Major histocompatibility complex class I molecules and resistance against intracellular pathogens

Abstract

The immune system employs a temporal hierarchy of effector mechanisms to combat infections by intracellular pathogens. The nonspecific response is independent of MHC and can be activated rapidly, while the specific response is slower, more specific, and requires major histocompatibility complex (MHC) molecules. MHC-dependent responses have been characterized extensively in vitro for antigens presented by polymorphic MHC class Ia and class II proteins and recognized by T lymphocytes carrying alpha/beta T-cell receptors (TcR).
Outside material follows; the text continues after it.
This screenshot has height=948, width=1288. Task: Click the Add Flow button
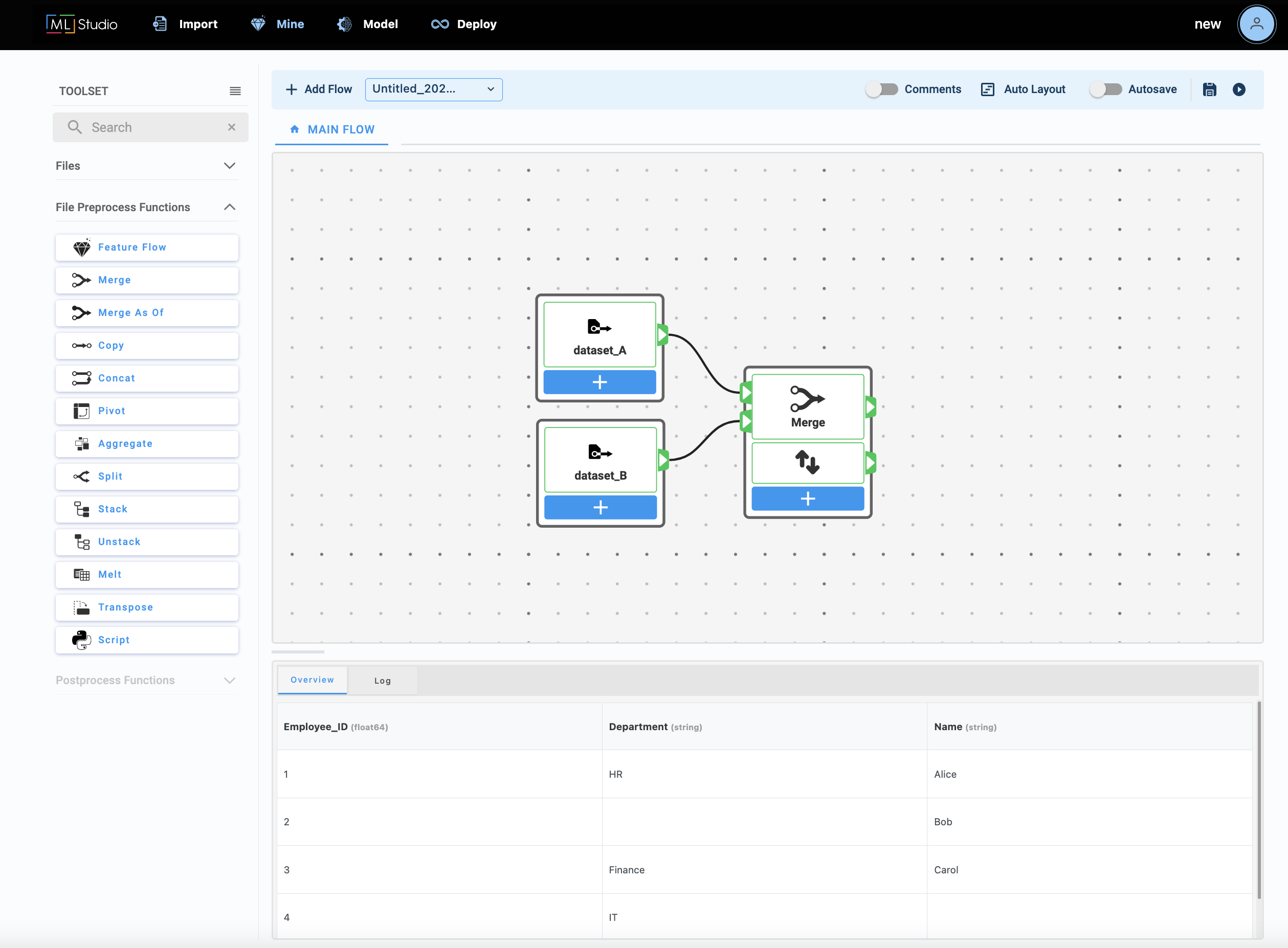point(319,89)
Growing indirect evidence has implicated monomorphic MHC class Ib proteins and gamma/delta T lymphocytes in defense against bacterial infections, but the biochemical and immunological behavior of class Ib proteins and gamma/delta TcR has not been well characterized, and most hypotheses involving these proteins have relied on data obtained with polymorphic MHC proteins and alpha/beta TcR. An overview of studies describing bacterial infections in vivo suggests that, in many cases, MHC class I-dependent effector cells may not be indispensable for effective immune responses, exerting instead a modulatory effect during the course of infection. Furthermore, many class Ib proteins have probably specialized to present stress antigens and conserved microbial antigens, which may be recognized by gamma/delta T cells through an interaction that is qualitatively very different from alpha/beta TcR binding to class I and class II proteins.